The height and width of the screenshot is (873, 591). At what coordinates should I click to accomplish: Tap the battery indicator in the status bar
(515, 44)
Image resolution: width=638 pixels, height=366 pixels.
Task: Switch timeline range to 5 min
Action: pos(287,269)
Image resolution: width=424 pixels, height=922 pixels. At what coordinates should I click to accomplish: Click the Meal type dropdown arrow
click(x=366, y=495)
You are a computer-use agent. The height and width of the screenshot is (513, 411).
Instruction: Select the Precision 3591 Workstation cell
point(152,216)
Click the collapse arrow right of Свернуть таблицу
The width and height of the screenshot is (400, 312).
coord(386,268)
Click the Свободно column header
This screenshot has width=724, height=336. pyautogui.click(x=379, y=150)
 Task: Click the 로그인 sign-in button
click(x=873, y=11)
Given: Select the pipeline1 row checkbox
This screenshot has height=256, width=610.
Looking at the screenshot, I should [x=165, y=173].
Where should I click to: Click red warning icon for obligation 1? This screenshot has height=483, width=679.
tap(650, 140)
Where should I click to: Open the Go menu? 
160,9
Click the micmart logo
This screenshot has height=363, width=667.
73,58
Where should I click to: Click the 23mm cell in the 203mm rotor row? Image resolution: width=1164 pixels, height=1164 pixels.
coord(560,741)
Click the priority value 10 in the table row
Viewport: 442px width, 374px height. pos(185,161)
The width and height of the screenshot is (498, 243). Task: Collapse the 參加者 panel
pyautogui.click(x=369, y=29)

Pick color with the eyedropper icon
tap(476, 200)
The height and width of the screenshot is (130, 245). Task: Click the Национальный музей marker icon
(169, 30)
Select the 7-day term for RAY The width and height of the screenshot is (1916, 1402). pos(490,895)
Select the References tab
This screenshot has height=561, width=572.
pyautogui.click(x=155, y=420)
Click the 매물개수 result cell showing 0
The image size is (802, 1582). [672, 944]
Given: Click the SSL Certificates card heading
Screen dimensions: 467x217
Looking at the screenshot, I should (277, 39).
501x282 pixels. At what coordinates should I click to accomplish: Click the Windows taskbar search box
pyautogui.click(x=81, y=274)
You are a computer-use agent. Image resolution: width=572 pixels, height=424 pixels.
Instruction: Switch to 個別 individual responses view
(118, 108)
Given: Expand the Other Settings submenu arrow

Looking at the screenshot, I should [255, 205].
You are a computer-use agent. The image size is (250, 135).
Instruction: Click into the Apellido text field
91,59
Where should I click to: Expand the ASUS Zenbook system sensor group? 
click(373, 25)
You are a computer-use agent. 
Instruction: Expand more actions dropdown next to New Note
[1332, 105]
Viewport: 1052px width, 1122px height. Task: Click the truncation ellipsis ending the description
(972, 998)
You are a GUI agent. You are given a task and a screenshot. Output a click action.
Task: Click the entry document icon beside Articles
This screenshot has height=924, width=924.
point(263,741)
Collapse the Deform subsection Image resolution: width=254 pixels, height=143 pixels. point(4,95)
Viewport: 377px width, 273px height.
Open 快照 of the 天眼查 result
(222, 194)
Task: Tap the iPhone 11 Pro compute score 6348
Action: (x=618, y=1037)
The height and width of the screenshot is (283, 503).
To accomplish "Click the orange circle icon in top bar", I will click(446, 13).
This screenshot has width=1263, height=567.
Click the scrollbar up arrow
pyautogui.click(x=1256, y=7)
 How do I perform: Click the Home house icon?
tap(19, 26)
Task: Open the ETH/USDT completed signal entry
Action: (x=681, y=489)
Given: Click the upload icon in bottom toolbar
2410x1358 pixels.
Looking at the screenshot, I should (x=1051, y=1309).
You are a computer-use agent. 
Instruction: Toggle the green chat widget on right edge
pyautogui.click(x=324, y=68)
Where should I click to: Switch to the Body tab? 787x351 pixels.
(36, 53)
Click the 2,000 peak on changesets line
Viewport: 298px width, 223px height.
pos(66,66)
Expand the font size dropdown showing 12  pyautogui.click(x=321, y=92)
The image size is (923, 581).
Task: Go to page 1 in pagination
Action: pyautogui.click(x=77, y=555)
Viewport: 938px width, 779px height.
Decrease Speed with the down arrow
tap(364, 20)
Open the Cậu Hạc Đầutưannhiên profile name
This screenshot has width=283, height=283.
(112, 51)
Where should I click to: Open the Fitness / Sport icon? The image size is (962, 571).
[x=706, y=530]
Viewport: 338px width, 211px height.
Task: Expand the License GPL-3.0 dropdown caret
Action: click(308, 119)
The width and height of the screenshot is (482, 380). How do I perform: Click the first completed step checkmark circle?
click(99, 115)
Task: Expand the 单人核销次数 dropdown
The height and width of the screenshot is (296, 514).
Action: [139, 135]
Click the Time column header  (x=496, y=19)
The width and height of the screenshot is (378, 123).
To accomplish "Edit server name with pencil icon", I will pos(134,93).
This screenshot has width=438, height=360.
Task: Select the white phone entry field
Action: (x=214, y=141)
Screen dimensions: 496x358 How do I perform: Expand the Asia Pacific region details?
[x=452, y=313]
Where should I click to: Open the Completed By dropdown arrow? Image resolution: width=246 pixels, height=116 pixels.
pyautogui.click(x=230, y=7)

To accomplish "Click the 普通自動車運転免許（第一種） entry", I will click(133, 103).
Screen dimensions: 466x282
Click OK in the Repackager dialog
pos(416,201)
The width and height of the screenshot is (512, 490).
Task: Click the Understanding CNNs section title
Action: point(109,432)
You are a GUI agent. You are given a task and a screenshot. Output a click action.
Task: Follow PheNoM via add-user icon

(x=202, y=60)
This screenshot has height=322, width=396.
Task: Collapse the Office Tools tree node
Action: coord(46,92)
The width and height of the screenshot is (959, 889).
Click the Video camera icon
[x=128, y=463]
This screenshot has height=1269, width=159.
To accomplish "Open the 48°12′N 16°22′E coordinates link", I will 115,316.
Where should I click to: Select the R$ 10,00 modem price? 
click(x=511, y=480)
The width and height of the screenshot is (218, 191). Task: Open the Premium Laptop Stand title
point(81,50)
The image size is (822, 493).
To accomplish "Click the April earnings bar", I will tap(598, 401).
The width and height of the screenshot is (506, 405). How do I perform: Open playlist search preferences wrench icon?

----

Within the data above, the span starting at the line containing "Instruction: Click into" and ending at the line containing "The height and width of the screenshot is (283, 503)." is to be retyped exactly, with no other lines.

## RESPONSE FOR THIS EXERCISE
Instruction: Click into the Apellido text field
91,59
Where should I click to: Expand the ASUS Zenbook system sensor group? 
click(373, 25)
You are a computer-use agent. 
Instruction: Expand more actions dropdown next to New Note
[1332, 105]
Viewport: 1052px width, 1122px height. Task: Click the truncation ellipsis ending the description
(972, 998)
You are a GUI agent. You are given a task and a screenshot. Output a click action.
Task: Click the entry document icon beside Articles
This screenshot has height=924, width=924.
point(263,741)
Collapse the Deform subsection Image resolution: width=254 pixels, height=143 pixels. point(4,95)
Viewport: 377px width, 273px height.
Open 快照 of the 天眼查 result
(222, 194)
Task: Tap the iPhone 11 Pro compute score 6348
Action: (x=618, y=1037)
The height and width of the screenshot is (283, 503).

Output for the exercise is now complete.